Python multiprocessing VS Numpy vectorization - one example

#python #multiprocessing #numpy #vectorization

Today, I came across a very nice article about parallelization and multiprocessing using Python Pool and a new software named Ray which seamlessly distributes Pool over a cluster.

The author used a Monte-Carlo implementation to calculate the pi number as an example of a procedure that can be parallelized using Pool and Ray. The author then compares the performance of all the different possibilities: from a single core in a computer to local multicore with Pool to, finally, a cluster distributed approach with Ray. The best performance was, obviously, in the cluster with Ray, giving:

sample: 10_000_000_000
pi ~= 3.141599
Finished in 131.37s

I perfectly understand that the pi calculation example was chosen purely for demonstration porpuses. However, I found it a very nice opportunity to use it as an example to practice vectorization principles with Numpy. Please go to the original post and read the raw Monte-Carlo sampling implementation using for loops.

How would you convert that example into a vectorized Numpy-based implementation?

Try it out for yourself first before reading the answer below.

SPOILER ALERT!! YOU ARE ABOUT TO READ THE ANSWER!

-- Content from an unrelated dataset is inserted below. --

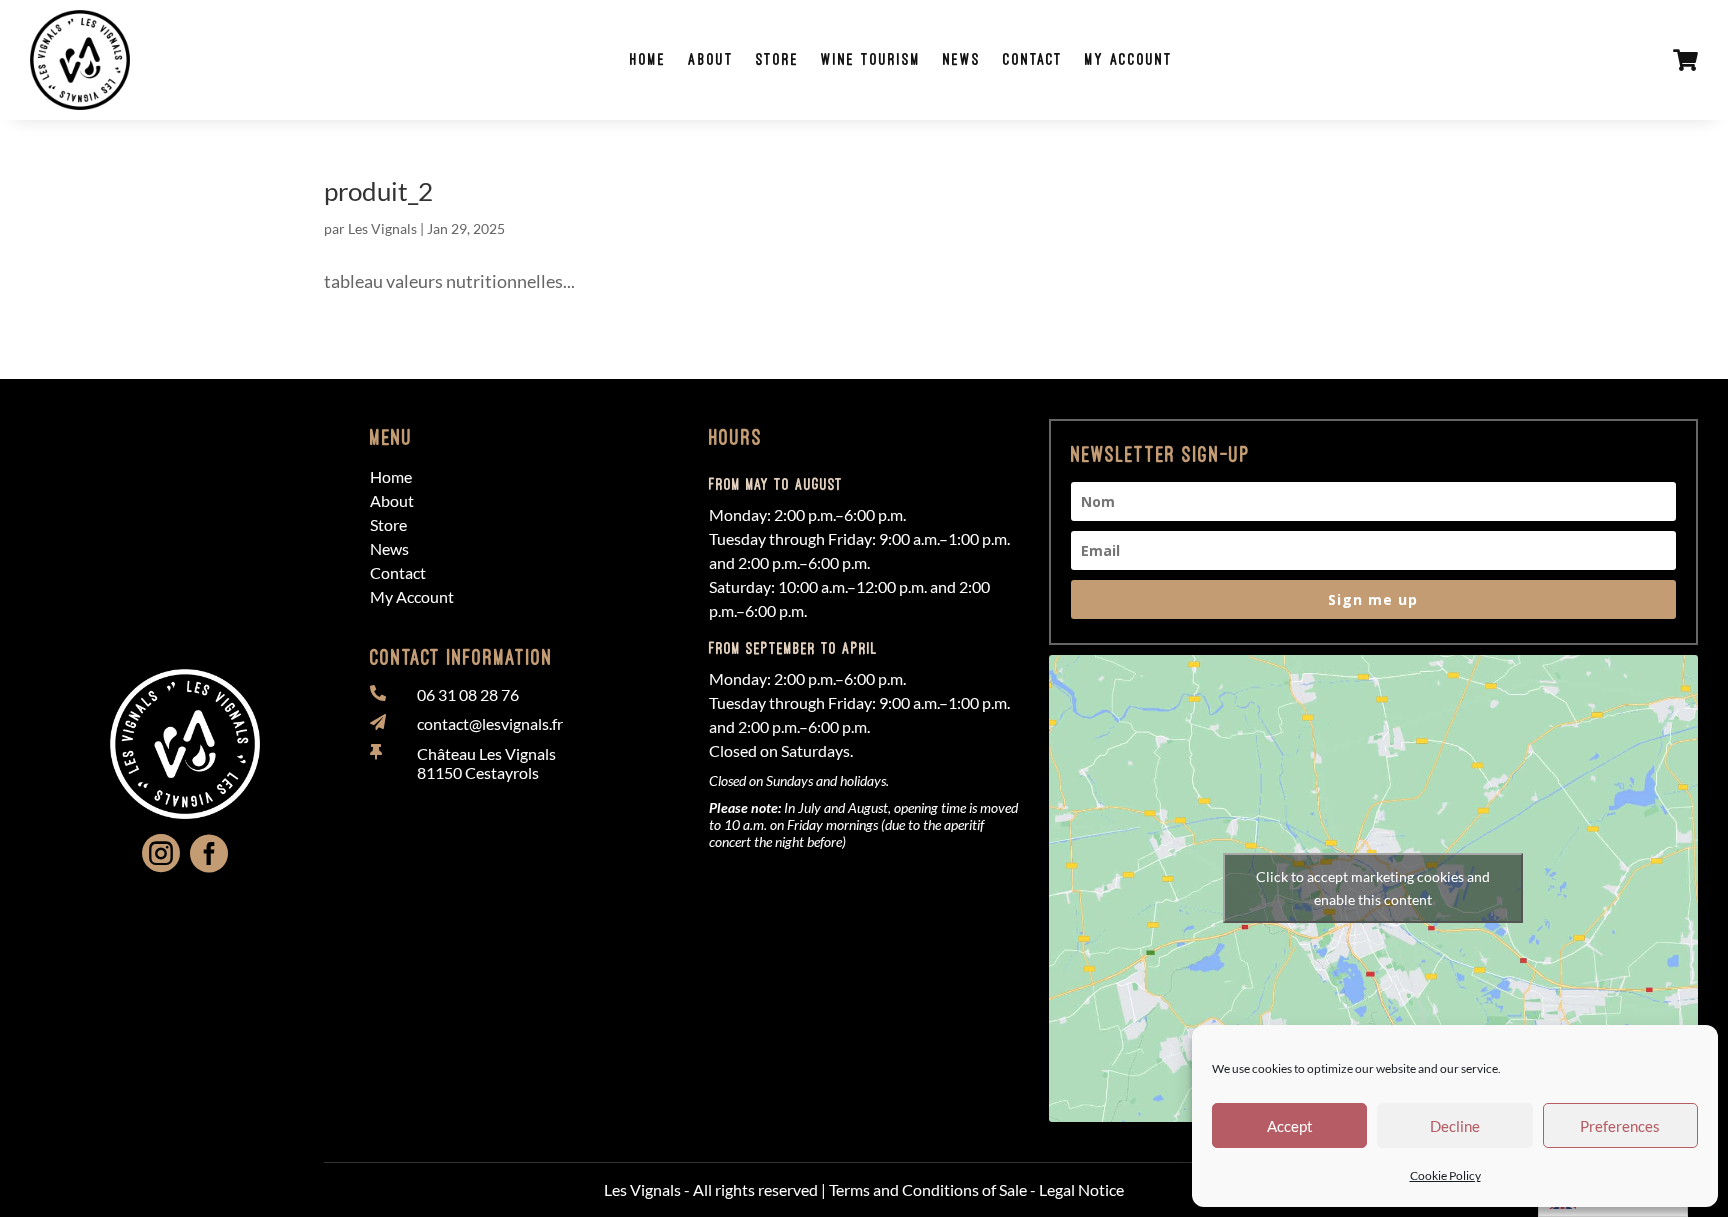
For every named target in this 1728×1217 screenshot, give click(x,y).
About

This is how I solved it, you are very welcomed to comment and help me improve it further.

def perform(size):
    xxyy = np.random.uniform(-1, size=(size, 2))
    norm = np.linalg.norm(xxyy, axis=1)
    inside = norm <= 1
    return np.sum(inside)


start = time.time()
sample = 10_000_000_000
times = 20
insiders = 0
size = sample // times
print('size: ', size)
for _ in range(times):
    insiders += perform(size)

pi = 4 * insiders / sample
print("pi ~= {}".format(pi))
print("Finished in: {:.2f}s".format(time.time()-start))

Using a single core in my laptop, I got:

pi ~= 3.1415858588
Finished in: 236.04s

CPU~Quad core Intel Core i7-8550U (-MT-MCP-)
speed/max~800/4000 MHz
Kernel~4.15.0-99-generic x86_64
Mem~7178.7/32050.2MB
HDD~2250.5GB(56.6% used)
Procs~300
Client~Shell
inxi~2.3.56

Notice that the sample function was designed to split the calculation into several parts so that my laptop won't run out of memory when creating so large arrays. However, that does not affect significantly the performance of the calculation.

What do you think?
Cheers,

Top comments (2)

Umberto Giuriato • May 17 '20

Would use a list comprehension instead of the for loop improve the performance?

João M.C. Teixeira • May 17 '20

The computational cost here is indeed in generating the random numbers and managing the large arrays. At the end, list comprehensions are also for loops. In my hands now, calculating 1_000_000_000 samples:

# (...)
for _ in range(times):
    insiders += perform(size)

# gives
pi ~= 3.14154544
Finished in: 40.36s

while,

# (...)
insiders = sum(perform(size) for i in range(times))

# gives
size:  25000000
pi ~= 3.141650028
Finished in: 41.85s

Cheers,